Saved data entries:
○ ○ ○ ○
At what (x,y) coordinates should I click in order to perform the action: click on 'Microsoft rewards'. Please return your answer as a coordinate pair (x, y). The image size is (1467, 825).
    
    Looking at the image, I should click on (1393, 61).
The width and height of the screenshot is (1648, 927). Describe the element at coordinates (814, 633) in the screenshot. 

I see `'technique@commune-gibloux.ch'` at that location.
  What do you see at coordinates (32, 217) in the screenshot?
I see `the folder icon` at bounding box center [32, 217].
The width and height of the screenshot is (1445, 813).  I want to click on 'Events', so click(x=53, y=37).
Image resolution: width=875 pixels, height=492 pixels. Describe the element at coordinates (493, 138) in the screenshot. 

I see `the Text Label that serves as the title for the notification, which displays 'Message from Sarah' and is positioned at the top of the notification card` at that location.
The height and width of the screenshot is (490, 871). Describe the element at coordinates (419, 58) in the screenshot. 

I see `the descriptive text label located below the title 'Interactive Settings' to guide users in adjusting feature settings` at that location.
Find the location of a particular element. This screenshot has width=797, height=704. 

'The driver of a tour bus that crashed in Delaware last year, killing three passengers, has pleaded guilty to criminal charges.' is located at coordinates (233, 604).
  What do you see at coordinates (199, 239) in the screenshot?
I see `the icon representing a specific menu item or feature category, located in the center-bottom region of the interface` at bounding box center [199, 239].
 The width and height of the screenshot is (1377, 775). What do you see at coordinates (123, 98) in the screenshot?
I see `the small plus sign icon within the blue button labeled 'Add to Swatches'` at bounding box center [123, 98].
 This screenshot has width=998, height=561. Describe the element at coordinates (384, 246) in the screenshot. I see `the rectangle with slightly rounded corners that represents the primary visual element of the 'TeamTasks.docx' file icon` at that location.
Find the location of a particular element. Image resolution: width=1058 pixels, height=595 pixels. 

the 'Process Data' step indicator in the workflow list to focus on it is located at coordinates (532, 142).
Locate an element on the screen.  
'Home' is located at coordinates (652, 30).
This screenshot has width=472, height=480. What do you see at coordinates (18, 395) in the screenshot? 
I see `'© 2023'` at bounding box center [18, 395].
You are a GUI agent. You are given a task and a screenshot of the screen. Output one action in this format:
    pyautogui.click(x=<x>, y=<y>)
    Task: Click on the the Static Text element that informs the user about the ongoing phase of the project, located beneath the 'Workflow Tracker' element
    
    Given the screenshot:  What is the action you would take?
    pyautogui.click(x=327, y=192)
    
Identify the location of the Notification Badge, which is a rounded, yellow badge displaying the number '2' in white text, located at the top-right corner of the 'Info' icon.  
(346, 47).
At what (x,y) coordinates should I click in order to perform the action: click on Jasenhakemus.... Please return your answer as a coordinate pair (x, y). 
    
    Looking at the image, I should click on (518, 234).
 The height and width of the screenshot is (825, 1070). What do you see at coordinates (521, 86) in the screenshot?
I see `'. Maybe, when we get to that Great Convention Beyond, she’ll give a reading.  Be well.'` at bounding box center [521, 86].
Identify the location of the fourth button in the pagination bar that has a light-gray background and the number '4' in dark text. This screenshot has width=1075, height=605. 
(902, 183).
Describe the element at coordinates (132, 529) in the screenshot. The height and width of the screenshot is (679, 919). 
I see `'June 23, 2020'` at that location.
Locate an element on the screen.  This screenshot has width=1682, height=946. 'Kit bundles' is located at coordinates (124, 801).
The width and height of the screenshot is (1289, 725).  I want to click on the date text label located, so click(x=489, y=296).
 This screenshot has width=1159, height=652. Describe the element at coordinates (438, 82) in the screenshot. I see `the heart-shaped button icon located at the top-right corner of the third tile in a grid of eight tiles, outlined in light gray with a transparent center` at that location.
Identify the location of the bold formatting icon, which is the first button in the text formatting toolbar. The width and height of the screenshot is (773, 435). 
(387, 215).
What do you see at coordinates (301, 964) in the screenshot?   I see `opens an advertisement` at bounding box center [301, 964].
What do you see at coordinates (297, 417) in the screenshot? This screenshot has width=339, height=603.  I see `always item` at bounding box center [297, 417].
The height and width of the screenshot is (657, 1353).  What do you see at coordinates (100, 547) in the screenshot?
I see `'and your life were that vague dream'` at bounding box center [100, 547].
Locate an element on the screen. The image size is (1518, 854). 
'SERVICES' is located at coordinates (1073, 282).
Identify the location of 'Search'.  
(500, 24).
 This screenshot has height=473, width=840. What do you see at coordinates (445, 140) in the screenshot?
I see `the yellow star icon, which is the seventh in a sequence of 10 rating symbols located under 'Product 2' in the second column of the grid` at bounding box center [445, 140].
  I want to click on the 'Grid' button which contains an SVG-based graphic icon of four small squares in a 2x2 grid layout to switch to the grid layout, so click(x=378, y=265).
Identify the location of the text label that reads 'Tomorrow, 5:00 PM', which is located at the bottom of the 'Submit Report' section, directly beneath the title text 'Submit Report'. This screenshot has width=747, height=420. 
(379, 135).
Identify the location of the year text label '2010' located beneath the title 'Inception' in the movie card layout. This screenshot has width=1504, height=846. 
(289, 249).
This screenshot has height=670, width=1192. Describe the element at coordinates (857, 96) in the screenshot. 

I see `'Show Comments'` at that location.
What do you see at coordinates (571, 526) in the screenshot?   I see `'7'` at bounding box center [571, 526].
○ ○ ○ ○
Copy every item above word for word, keeping each line as it stands.

### Exercise answer
At what (x,y) coordinates should I click in order to perform the action: click on 'Microsoft rewards'. Please return your answer as a coordinate pair (x, y). The image size is (1467, 825).
    
    Looking at the image, I should click on (1393, 61).
The width and height of the screenshot is (1648, 927). Describe the element at coordinates (814, 633) in the screenshot. 

I see `'technique@commune-gibloux.ch'` at that location.
  What do you see at coordinates (32, 217) in the screenshot?
I see `the folder icon` at bounding box center [32, 217].
The width and height of the screenshot is (1445, 813).  I want to click on 'Events', so click(x=53, y=37).
Image resolution: width=875 pixels, height=492 pixels. Describe the element at coordinates (493, 138) in the screenshot. 

I see `the Text Label that serves as the title for the notification, which displays 'Message from Sarah' and is positioned at the top of the notification card` at that location.
The height and width of the screenshot is (490, 871). Describe the element at coordinates (419, 58) in the screenshot. 

I see `the descriptive text label located below the title 'Interactive Settings' to guide users in adjusting feature settings` at that location.
Find the location of a particular element. This screenshot has width=797, height=704. 

'The driver of a tour bus that crashed in Delaware last year, killing three passengers, has pleaded guilty to criminal charges.' is located at coordinates (233, 604).
  What do you see at coordinates (199, 239) in the screenshot?
I see `the icon representing a specific menu item or feature category, located in the center-bottom region of the interface` at bounding box center [199, 239].
 The width and height of the screenshot is (1377, 775). What do you see at coordinates (123, 98) in the screenshot?
I see `the small plus sign icon within the blue button labeled 'Add to Swatches'` at bounding box center [123, 98].
 This screenshot has width=998, height=561. Describe the element at coordinates (384, 246) in the screenshot. I see `the rectangle with slightly rounded corners that represents the primary visual element of the 'TeamTasks.docx' file icon` at that location.
Find the location of a particular element. Image resolution: width=1058 pixels, height=595 pixels. 

the 'Process Data' step indicator in the workflow list to focus on it is located at coordinates (532, 142).
Locate an element on the screen.  
'Home' is located at coordinates (652, 30).
This screenshot has width=472, height=480. What do you see at coordinates (18, 395) in the screenshot? 
I see `'© 2023'` at bounding box center [18, 395].
You are a GUI agent. You are given a task and a screenshot of the screen. Output one action in this format:
    pyautogui.click(x=<x>, y=<y>)
    Task: Click on the the Static Text element that informs the user about the ongoing phase of the project, located beneath the 'Workflow Tracker' element
    
    Given the screenshot:  What is the action you would take?
    pyautogui.click(x=327, y=192)
    
Identify the location of the Notification Badge, which is a rounded, yellow badge displaying the number '2' in white text, located at the top-right corner of the 'Info' icon.  
(346, 47).
At what (x,y) coordinates should I click in order to perform the action: click on Jasenhakemus.... Please return your answer as a coordinate pair (x, y). 
    
    Looking at the image, I should click on (518, 234).
 The height and width of the screenshot is (825, 1070). What do you see at coordinates (521, 86) in the screenshot?
I see `'. Maybe, when we get to that Great Convention Beyond, she’ll give a reading.  Be well.'` at bounding box center [521, 86].
Identify the location of the fourth button in the pagination bar that has a light-gray background and the number '4' in dark text. This screenshot has width=1075, height=605. 
(902, 183).
Describe the element at coordinates (132, 529) in the screenshot. The height and width of the screenshot is (679, 919). 
I see `'June 23, 2020'` at that location.
Locate an element on the screen.  This screenshot has width=1682, height=946. 'Kit bundles' is located at coordinates (124, 801).
The width and height of the screenshot is (1289, 725).  I want to click on the date text label located, so click(x=489, y=296).
 This screenshot has width=1159, height=652. Describe the element at coordinates (438, 82) in the screenshot. I see `the heart-shaped button icon located at the top-right corner of the third tile in a grid of eight tiles, outlined in light gray with a transparent center` at that location.
Identify the location of the bold formatting icon, which is the first button in the text formatting toolbar. The width and height of the screenshot is (773, 435). 
(387, 215).
What do you see at coordinates (301, 964) in the screenshot?   I see `opens an advertisement` at bounding box center [301, 964].
What do you see at coordinates (297, 417) in the screenshot? This screenshot has width=339, height=603.  I see `always item` at bounding box center [297, 417].
The height and width of the screenshot is (657, 1353).  What do you see at coordinates (100, 547) in the screenshot?
I see `'and your life were that vague dream'` at bounding box center [100, 547].
Locate an element on the screen. The image size is (1518, 854). 
'SERVICES' is located at coordinates (1073, 282).
Identify the location of 'Search'.  
(500, 24).
 This screenshot has height=473, width=840. What do you see at coordinates (445, 140) in the screenshot?
I see `the yellow star icon, which is the seventh in a sequence of 10 rating symbols located under 'Product 2' in the second column of the grid` at bounding box center [445, 140].
  I want to click on the 'Grid' button which contains an SVG-based graphic icon of four small squares in a 2x2 grid layout to switch to the grid layout, so click(x=378, y=265).
Identify the location of the text label that reads 'Tomorrow, 5:00 PM', which is located at the bottom of the 'Submit Report' section, directly beneath the title text 'Submit Report'. This screenshot has width=747, height=420. 
(379, 135).
Identify the location of the year text label '2010' located beneath the title 'Inception' in the movie card layout. This screenshot has width=1504, height=846. 
(289, 249).
This screenshot has height=670, width=1192. Describe the element at coordinates (857, 96) in the screenshot. 

I see `'Show Comments'` at that location.
What do you see at coordinates (571, 526) in the screenshot?   I see `'7'` at bounding box center [571, 526].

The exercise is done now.